__WHAT IS BEING ASKED__: Recast all of the rows below as a JSON list of strings, with one string for each line and blank lines omitted.

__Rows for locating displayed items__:

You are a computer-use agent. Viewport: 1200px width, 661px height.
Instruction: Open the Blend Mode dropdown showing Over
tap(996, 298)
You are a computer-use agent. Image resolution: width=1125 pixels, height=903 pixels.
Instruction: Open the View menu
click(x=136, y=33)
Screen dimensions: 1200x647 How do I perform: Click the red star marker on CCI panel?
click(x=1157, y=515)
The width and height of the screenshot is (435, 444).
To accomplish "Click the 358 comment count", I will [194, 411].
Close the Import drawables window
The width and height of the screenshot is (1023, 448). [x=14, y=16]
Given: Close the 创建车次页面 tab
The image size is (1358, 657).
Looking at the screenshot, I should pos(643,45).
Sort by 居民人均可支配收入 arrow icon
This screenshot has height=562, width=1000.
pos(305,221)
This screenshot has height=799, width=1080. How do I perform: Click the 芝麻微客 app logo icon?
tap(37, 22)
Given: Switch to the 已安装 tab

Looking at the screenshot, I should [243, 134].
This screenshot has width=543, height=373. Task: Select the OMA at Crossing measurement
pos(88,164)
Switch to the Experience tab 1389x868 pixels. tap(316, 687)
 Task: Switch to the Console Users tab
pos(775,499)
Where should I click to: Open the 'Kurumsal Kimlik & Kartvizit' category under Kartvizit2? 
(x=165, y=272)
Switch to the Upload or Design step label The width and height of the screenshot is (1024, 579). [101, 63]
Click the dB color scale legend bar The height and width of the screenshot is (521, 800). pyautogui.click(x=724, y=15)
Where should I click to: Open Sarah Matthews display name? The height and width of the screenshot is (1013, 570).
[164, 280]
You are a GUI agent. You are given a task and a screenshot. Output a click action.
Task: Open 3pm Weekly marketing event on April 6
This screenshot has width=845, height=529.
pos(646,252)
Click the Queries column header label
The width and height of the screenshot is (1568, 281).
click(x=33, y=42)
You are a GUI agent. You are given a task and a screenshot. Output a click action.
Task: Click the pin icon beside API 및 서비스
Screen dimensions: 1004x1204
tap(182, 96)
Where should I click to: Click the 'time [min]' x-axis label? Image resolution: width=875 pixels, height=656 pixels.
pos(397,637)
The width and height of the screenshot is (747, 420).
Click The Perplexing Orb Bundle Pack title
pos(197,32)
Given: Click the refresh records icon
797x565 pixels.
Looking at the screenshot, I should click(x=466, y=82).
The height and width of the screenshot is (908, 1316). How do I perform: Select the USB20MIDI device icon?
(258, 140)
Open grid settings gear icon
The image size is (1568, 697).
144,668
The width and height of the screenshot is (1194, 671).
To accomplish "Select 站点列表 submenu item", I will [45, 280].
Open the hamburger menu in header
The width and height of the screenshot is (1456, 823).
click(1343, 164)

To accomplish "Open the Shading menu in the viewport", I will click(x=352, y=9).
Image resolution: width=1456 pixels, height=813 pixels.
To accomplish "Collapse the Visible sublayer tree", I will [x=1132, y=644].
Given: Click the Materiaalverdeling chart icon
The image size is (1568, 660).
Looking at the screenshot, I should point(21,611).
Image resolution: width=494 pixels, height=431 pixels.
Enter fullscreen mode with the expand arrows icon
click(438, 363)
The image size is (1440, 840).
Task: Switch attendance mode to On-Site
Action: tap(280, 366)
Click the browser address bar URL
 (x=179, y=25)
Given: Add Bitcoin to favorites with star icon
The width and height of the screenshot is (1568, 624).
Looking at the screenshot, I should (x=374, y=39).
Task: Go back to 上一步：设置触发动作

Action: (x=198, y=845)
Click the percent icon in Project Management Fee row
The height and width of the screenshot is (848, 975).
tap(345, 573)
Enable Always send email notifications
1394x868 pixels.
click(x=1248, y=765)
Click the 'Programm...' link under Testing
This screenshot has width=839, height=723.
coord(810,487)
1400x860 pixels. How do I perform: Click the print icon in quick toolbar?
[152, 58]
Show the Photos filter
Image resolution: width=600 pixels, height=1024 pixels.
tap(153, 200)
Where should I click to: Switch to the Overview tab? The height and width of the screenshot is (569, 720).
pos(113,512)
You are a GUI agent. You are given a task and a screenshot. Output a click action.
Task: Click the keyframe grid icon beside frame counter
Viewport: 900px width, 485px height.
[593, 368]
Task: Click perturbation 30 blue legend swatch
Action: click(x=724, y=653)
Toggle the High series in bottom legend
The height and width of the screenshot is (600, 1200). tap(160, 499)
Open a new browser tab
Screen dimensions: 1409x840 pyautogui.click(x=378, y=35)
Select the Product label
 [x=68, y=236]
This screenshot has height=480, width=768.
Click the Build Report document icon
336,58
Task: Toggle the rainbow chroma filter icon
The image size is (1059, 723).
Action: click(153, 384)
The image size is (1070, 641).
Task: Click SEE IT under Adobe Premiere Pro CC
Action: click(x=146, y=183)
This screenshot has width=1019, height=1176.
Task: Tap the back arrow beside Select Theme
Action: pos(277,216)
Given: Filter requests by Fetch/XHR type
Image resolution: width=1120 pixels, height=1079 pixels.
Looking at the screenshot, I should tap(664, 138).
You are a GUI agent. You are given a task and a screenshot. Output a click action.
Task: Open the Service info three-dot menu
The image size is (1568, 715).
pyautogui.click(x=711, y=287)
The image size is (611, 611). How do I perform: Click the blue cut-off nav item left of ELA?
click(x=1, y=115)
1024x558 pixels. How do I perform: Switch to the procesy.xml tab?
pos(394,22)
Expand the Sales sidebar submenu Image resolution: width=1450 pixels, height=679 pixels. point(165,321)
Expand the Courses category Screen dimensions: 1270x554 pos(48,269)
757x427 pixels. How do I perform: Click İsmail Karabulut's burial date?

__COMPLETE OUTPUT__:
[
  "You are a computer-use agent. Viewport: 1200px width, 661px height.",
  "Instruction: Open the Blend Mode dropdown showing Over",
  "tap(996, 298)",
  "You are a computer-use agent. Image resolution: width=1125 pixels, height=903 pixels.",
  "Instruction: Open the View menu",
  "click(x=136, y=33)",
  "Screen dimensions: 1200x647 How do I perform: Click the red star marker on CCI panel?",
  "click(x=1157, y=515)",
  "The width and height of the screenshot is (435, 444).",
  "To accomplish \"Click the 358 comment count\", I will [194, 411].",
  "Close the Import drawables window",
  "The width and height of the screenshot is (1023, 448). [x=14, y=16]",
  "Given: Close the 创建车次页面 tab",
  "The image size is (1358, 657).",
  "Looking at the screenshot, I should pos(643,45).",
  "Sort by 居民人均可支配收入 arrow icon",
  "This screenshot has height=562, width=1000.",
  "pos(305,221)",
  "This screenshot has height=799, width=1080. How do I perform: Click the 芝麻微客 app logo icon?",
  "tap(37, 22)",
  "Given: Switch to the 已安装 tab",
  "Looking at the screenshot, I should [243, 134].",
  "This screenshot has width=543, height=373. Task: Select the OMA at Crossing measurement",
  "pos(88,164)",
  "Switch to the Experience tab 1389x868 pixels. tap(316, 687)",
  " Task: Switch to the Console Users tab",
  "pos(775,499)",
  "Where should I click to: Open the 'Kurumsal Kimlik & Kartvizit' category under Kartvizit2? ",
  "(x=165, y=272)",
  "Switch to the Upload or Design step label The width and height of the screenshot is (1024, 579). [101, 63]",
  "Click the dB color scale legend bar The height and width of the screenshot is (521, 800). pyautogui.click(x=724, y=15)",
  "Where should I click to: Open Sarah Matthews display name? The height and width of the screenshot is (1013, 570).",
  "[164, 280]",
  "You are a GUI agent. You are given a task and a screenshot. Output a click action.",
  "Task: Open 3pm Weekly marketing event on April 6",
  "This screenshot has width=845, height=529.",
  "pos(646,252)",
  "Click the Queries column header label",
  "The width and height of the screenshot is (1568, 281).",
  "click(x=33, y=42)",
  "You are a GUI agent. You are given a task and a screenshot. Output a click action.",
  "Task: Click the pin icon beside API 및 서비스",
  "Screen dimensions: 1004x1204",
  "tap(182, 96)",
  "Where should I click to: Click the 'time [min]' x-axis label? Image resolution: width=875 pixels, height=656 pixels.",
  "pos(397,637)",
  "The width and height of the screenshot is (747, 420).",
  "Click The Perplexing Orb Bundle Pack title",
  "pos(197,32)",
  "Given: Click the refresh records icon",
  "797x565 pixels.",
  "Looking at the screenshot, I should click(x=466, y=82).",
  "The height and width of the screenshot is (908, 1316). How do I perform: Select the USB20MIDI device icon?",
  "(258, 140)",
  "Open grid settings gear icon",
  "The image size is (1568, 697).",
  "144,668",
  "The width and height of the screenshot is (1194, 671).",
  "To accomplish \"Select 站点列表 submenu item\", I will [45, 280].",
  "Open the hamburger menu in header",
  "The width and height of the screenshot is (1456, 823).",
  "click(1343, 164)",
  "To accomplish \"Open the Shading menu in the viewport\", I will click(x=352, y=9).",
  "Image resolution: width=1456 pixels, height=813 pixels.",
  "To accomplish \"Collapse the Visible sublayer tree\", I will [x=1132, y=644].",
  "Given: Click the Materiaalverdeling chart icon",
  "The image size is (1568, 660).",
  "Looking at the screenshot, I should point(21,611).",
  "Image resolution: width=494 pixels, height=431 pixels.",
  "Enter fullscreen mode with the expand arrows icon",
  "click(438, 363)",
  "The image size is (1440, 840).",
  "Task: Switch attendance mode to On-Site",
  "Action: tap(280, 366)",
  "Click the browser address bar URL",
  " (x=179, y=25)",
  "Given: Add Bitcoin to favorites with star icon",
  "The width and height of the screenshot is (1568, 624).",
  "Looking at the screenshot, I should (x=374, y=39).",
  "Task: Go back to 上一步：设置触发动作",
  "Action: (x=198, y=845)",
  "Click the percent icon in Project Management Fee row",
  "The height and width of the screenshot is (848, 975).",
  "tap(345, 573)",
  "Enable Always send email notifications",
  "1394x868 pixels.",
  "click(x=1248, y=765)",
  "Click the 'Programm...' link under Testing",
  "This screenshot has width=839, height=723.",
  "coord(810,487)",
  "1400x860 pixels. How do I perform: Click the print icon in quick toolbar?",
  "[152, 58]",
  "Show the Photos filter",
  "Image resolution: width=600 pixels, height=1024 pixels.",
  "tap(153, 200)",
  "Where should I click to: Switch to the Overview tab? The height and width of the screenshot is (569, 720).",
  "pos(113,512)",
  "You are a GUI agent. You are given a task and a screenshot. Output a click action.",
  "Task: Click the keyframe grid icon beside frame counter",
  "Viewport: 900px width, 485px height.",
  "[593, 368]",
  "Task: Click perturbation 30 blue legend swatch",
  "Action: click(x=724, y=653)",
  "Toggle the High series in bottom legend",
  "The height and width of the screenshot is (600, 1200). tap(160, 499)",
  "Open a new browser tab",
  "Screen dimensions: 1409x840 pyautogui.click(x=378, y=35)",
  "Select the Product label",
  " [x=68, y=236]",
  "This screenshot has height=480, width=768.",
  "Click the Build Report document icon",
  "336,58",
  "Task: Toggle the rainbow chroma filter icon",
  "The image size is (1059, 723).",
  "Action: click(153, 384)",
  "The image size is (1070, 641).",
  "Task: Click SEE IT under Adobe Premiere Pro CC",
  "Action: click(x=146, y=183)",
  "This screenshot has width=1019, height=1176.",
  "Task: Tap the back arrow beside Select Theme",
  "Action: pos(277,216)",
  "Given: Filter requests by Fetch/XHR type",
  "Image resolution: width=1120 pixels, height=1079 pixels.",
  "Looking at the screenshot, I should tap(664, 138).",
  "You are a GUI agent. You are given a task and a screenshot. Output a click action.",
  "Task: Open the Service info three-dot menu",
  "The image size is (1568, 715).",
  "pyautogui.click(x=711, y=287)",
  "The image size is (611, 611). How do I perform: Click the blue cut-off nav item left of ELA?",
  "click(x=1, y=115)",
  "1024x558 pixels. How do I perform: Switch to the procesy.xml tab?",
  "pos(394,22)",
  "Expand the Sales sidebar submenu Image resolution: width=1450 pixels, height=679 pixels. point(165,321)",
  "Expand the Courses category Screen dimensions: 1270x554 pos(48,269)",
  "757x427 pixels. How do I perform: Click İsmail Karabulut's burial date?"
]